I got to thinking though. The age of Enlightenment. The birth of the age of reason, the advancement of society through the use of science. It would be nice to do something to showcase that side of enlightenment. I don't know how to go about it though, the only idea I have so far would be to construct a Foucault pendulum of the power pylon that's on site. And while that would be cool, I don't really see me being able to get permission from Transpower to be able to do it. Myself and a few others are already planning on cutting a mini in half and fitting it out as a mini bar, but I don't really see that as showcasing the ideals of the enlightenment. Any other ideas?

Wednesday, October 3, 2012

Lessons learned (work in progress)

The 2nd Auckland nerdnite happened last night. About the same number of people turned up though it felt like slightly fewer to me. I suspect that was because the seating was actually organised this time as opposed to being a hodge podge of seats and tables jammed in at the last minute like last time. 

I don't think it went as smoothly as the first either. Our first speaker was late, so I delayed the beginning rather than immediately swapping the 2nd speaker for the 1st. In the end it was getting to late so I did in the end, swap them. I really should have done it sooner. The delay ended up making the whole night go to late, which meant that there was a number of people who had to duck out before the 3rd speaker got completely underway - they missed a good talk.

The sound system really needs sorting out. The mikes worked fine when we tested them before hand but kept cutting out during questions and the like. The only solution I can figure for that is to work up a little set of guidelines for the speakers that includes getting them to repeat the questions. 
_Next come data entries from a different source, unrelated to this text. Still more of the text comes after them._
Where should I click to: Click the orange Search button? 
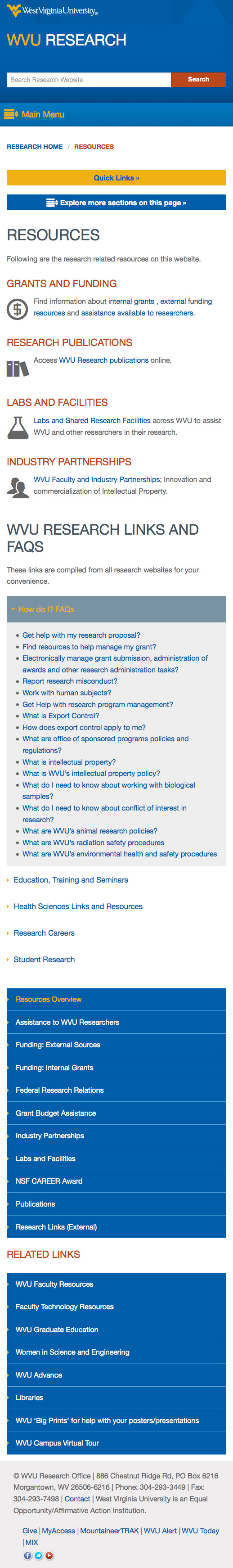(x=198, y=80)
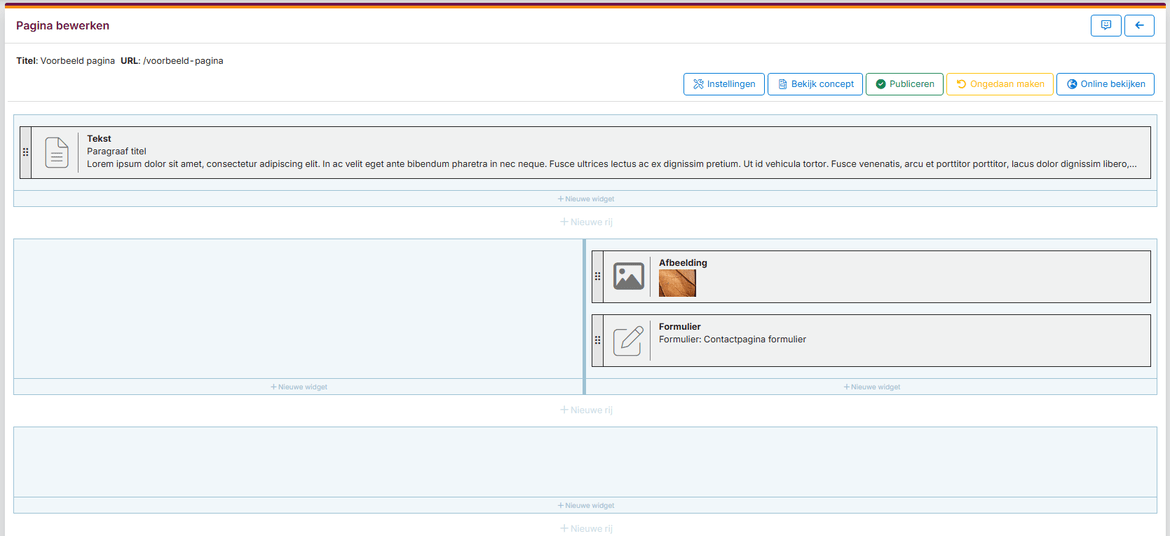Click the drag handle of the Tekst widget
Screen dimensions: 1170x536
tap(25, 152)
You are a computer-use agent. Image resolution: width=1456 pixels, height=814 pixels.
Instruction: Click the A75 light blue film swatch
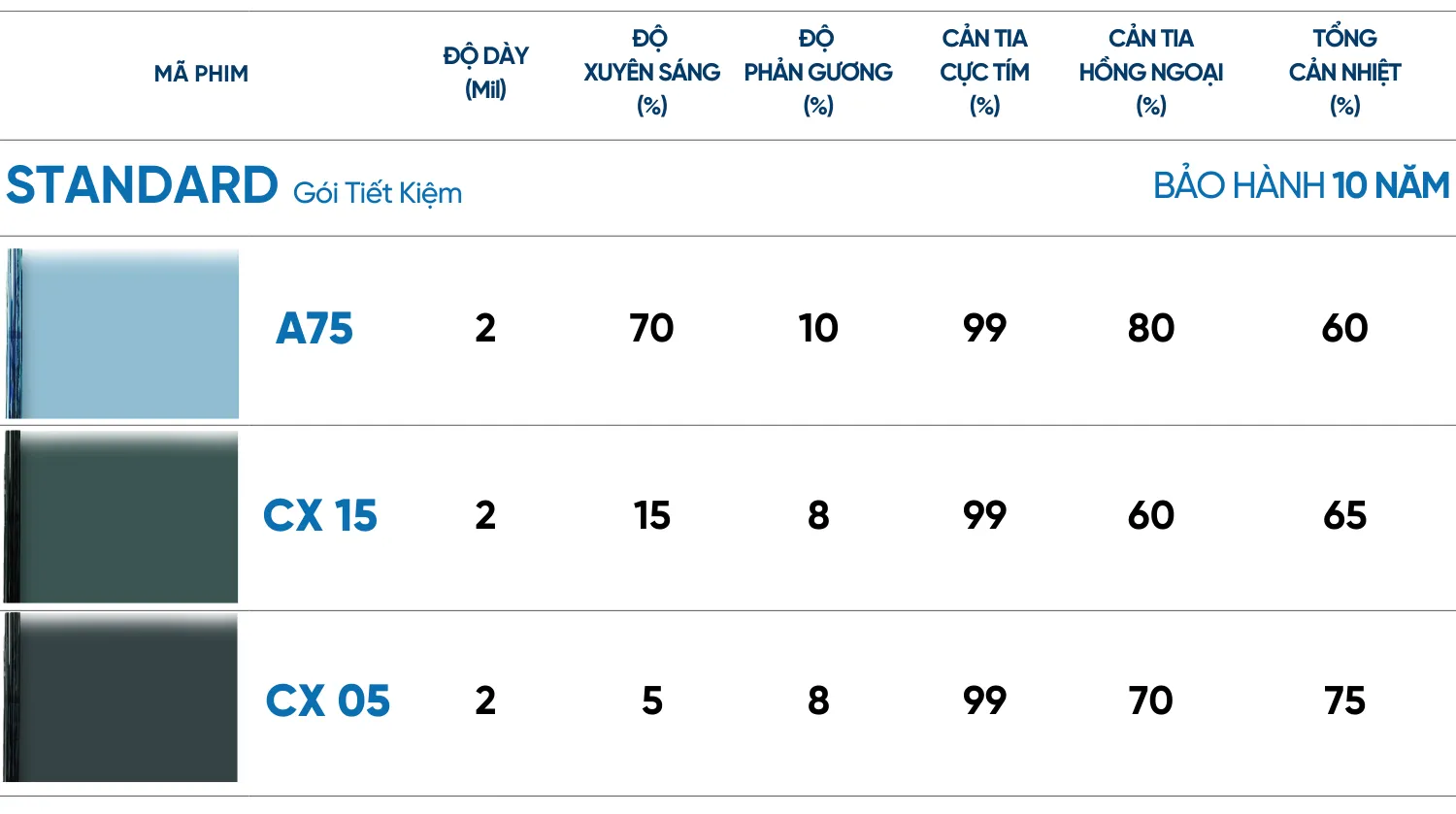click(123, 334)
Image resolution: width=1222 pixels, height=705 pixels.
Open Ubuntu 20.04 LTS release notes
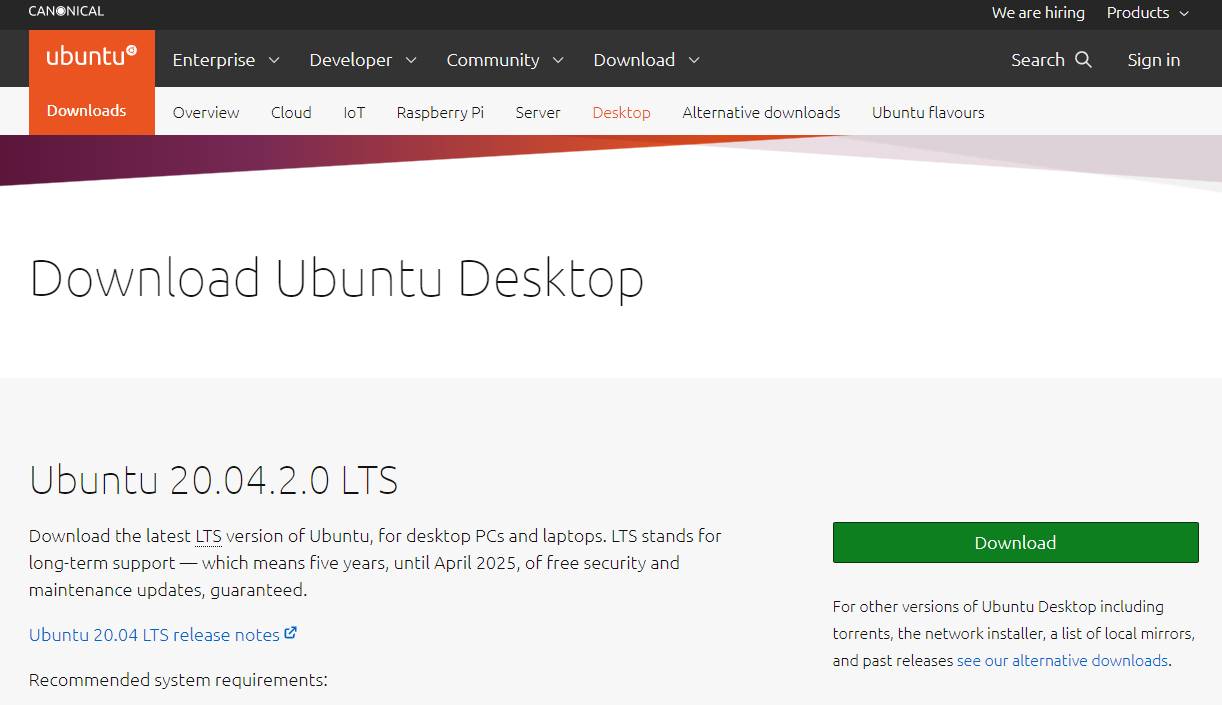[x=154, y=635]
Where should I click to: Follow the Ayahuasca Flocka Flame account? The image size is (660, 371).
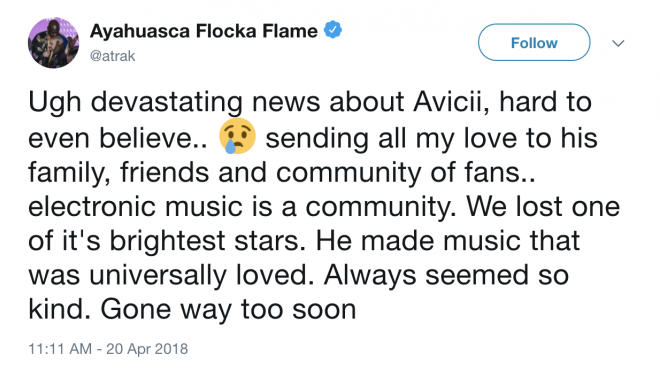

And I really have to work on my introductions I think. 

Monday, October 1, 2012

An example.

I don't believe for a minute that it will be taken as such, but the debacle around the release of the so called national standards data (NSD) for our schools provides an illustrative example of how science works. Granted, it's not usually carried out in such a public forum but I think it's a fair example. With one major exception.

ScienceNational Standards
-ExperimentSurvey/data collection
-Peer review to ensure coherence
-Publish Publish
-Work is attacked by the scientific communityWork attacked by people who know basic statistics
-Work becomes valued and retained or is found lacking and is forgottenWork is found lacking

Ideally your experimental design gets thrashed about before you start. The NSD equivalent would have been the government listening to the people who study education.  Peer review would have been equivalent to getting some statisticians to curate the data and verify what conclusions can and cannot be drawn from the data. I've argued before that peer review is a basic hurdle, not definitive of good science. Over the years there's been a fair amount of work that's got past the peer review process that really shouldn't have. Wakefields paper linking the MMR vaccine and autism for one. More recently the appalling rats feeding on GMOs out of France. Without that basic coherence check we would have chaos.

Which is amply demonstrated by the current reporting of the NSD. The data is currently being disassembled by a number of people who know their statistics. Result: there's precious little information in there and it does an okay-ish job of reporting something that we already knew, that there is a correlation between poor performance and decile.

The difference being that the chances of the NSD being quietly forgotten and not acted upon is small.